* [TASK STATEMENT]: From the first line to the last, reproduce the records exactly.

* [EXERCISE INPUT]:
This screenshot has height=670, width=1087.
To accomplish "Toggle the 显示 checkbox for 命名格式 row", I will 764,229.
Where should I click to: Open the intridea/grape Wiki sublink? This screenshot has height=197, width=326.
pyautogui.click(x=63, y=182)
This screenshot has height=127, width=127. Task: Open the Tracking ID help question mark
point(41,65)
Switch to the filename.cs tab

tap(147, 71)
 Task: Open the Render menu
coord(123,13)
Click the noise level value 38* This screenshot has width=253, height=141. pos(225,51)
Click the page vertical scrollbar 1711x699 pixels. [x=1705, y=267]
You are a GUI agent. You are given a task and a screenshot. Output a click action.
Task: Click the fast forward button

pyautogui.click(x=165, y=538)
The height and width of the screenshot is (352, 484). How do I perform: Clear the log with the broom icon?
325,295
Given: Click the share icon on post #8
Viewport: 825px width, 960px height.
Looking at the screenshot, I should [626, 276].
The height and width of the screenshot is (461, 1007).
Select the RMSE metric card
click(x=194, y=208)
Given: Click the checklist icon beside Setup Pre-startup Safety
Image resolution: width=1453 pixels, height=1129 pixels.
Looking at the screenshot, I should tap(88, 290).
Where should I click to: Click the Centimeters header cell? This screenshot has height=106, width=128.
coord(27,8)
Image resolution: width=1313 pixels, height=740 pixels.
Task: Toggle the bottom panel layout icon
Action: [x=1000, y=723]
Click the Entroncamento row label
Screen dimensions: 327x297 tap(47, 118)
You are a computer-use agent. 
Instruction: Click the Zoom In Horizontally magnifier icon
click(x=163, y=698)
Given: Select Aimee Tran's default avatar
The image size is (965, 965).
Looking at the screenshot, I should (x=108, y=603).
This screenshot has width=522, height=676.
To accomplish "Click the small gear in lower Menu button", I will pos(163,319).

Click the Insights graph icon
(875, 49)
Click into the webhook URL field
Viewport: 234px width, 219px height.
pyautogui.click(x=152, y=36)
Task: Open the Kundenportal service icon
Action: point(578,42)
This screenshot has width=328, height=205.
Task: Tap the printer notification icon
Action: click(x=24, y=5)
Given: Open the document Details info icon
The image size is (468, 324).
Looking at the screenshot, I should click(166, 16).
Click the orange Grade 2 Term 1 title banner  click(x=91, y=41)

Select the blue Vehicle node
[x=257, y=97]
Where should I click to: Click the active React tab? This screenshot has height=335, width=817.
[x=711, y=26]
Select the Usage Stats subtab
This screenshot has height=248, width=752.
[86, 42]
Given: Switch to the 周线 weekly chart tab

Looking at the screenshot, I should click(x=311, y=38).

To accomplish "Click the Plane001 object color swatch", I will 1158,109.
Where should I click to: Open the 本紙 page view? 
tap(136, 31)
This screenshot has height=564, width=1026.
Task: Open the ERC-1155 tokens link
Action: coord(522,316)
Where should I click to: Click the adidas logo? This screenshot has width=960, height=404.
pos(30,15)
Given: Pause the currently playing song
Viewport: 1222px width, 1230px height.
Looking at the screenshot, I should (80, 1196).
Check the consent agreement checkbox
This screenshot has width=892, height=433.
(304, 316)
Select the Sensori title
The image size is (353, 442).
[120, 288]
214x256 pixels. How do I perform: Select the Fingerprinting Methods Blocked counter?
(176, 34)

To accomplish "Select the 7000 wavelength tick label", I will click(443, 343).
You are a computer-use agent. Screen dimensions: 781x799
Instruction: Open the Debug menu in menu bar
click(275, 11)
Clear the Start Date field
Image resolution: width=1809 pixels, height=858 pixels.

* [RESULT BELOW]:
This screenshot has height=670, width=1087.
To accomplish "Toggle the 显示 checkbox for 命名格式 row", I will 764,229.
Where should I click to: Open the intridea/grape Wiki sublink? This screenshot has height=197, width=326.
pyautogui.click(x=63, y=182)
This screenshot has height=127, width=127. Task: Open the Tracking ID help question mark
point(41,65)
Switch to the filename.cs tab

tap(147, 71)
 Task: Open the Render menu
coord(123,13)
Click the noise level value 38* This screenshot has width=253, height=141. pos(225,51)
Click the page vertical scrollbar 1711x699 pixels. [x=1705, y=267]
You are a GUI agent. You are given a task and a screenshot. Output a click action.
Task: Click the fast forward button

pyautogui.click(x=165, y=538)
The height and width of the screenshot is (352, 484). How do I perform: Clear the log with the broom icon?
325,295
Given: Click the share icon on post #8
Viewport: 825px width, 960px height.
Looking at the screenshot, I should [626, 276].
The height and width of the screenshot is (461, 1007).
Select the RMSE metric card
click(x=194, y=208)
Given: Click the checklist icon beside Setup Pre-startup Safety
Image resolution: width=1453 pixels, height=1129 pixels.
Looking at the screenshot, I should tap(88, 290).
Where should I click to: Click the Centimeters header cell? This screenshot has height=106, width=128.
coord(27,8)
Image resolution: width=1313 pixels, height=740 pixels.
Task: Toggle the bottom panel layout icon
Action: [x=1000, y=723]
Click the Entroncamento row label
Screen dimensions: 327x297 tap(47, 118)
You are a computer-use agent. 
Instruction: Click the Zoom In Horizontally magnifier icon
click(x=163, y=698)
Given: Select Aimee Tran's default avatar
The image size is (965, 965).
Looking at the screenshot, I should (x=108, y=603).
This screenshot has width=522, height=676.
To accomplish "Click the small gear in lower Menu button", I will pos(163,319).

Click the Insights graph icon
(875, 49)
Click into the webhook URL field
Viewport: 234px width, 219px height.
pyautogui.click(x=152, y=36)
Task: Open the Kundenportal service icon
Action: point(578,42)
This screenshot has width=328, height=205.
Task: Tap the printer notification icon
Action: click(x=24, y=5)
Given: Open the document Details info icon
The image size is (468, 324).
Looking at the screenshot, I should click(166, 16).
Click the orange Grade 2 Term 1 title banner  click(x=91, y=41)

Select the blue Vehicle node
[x=257, y=97]
Where should I click to: Click the active React tab? This screenshot has height=335, width=817.
[x=711, y=26]
Select the Usage Stats subtab
This screenshot has height=248, width=752.
[86, 42]
Given: Switch to the 周线 weekly chart tab

Looking at the screenshot, I should click(x=311, y=38).

To accomplish "Click the Plane001 object color swatch", I will 1158,109.
Where should I click to: Open the 本紙 page view? 
tap(136, 31)
This screenshot has height=564, width=1026.
Task: Open the ERC-1155 tokens link
Action: coord(522,316)
Where should I click to: Click the adidas logo? This screenshot has width=960, height=404.
pos(30,15)
Given: Pause the currently playing song
Viewport: 1222px width, 1230px height.
Looking at the screenshot, I should (80, 1196).
Check the consent agreement checkbox
This screenshot has width=892, height=433.
(304, 316)
Select the Sensori title
The image size is (353, 442).
[120, 288]
214x256 pixels. How do I perform: Select the Fingerprinting Methods Blocked counter?
(176, 34)

To accomplish "Select the 7000 wavelength tick label", I will click(443, 343).
You are a computer-use agent. Screen dimensions: 781x799
Instruction: Open the Debug menu in menu bar
click(275, 11)
Clear the Start Date field
Image resolution: width=1809 pixels, height=858 pixels.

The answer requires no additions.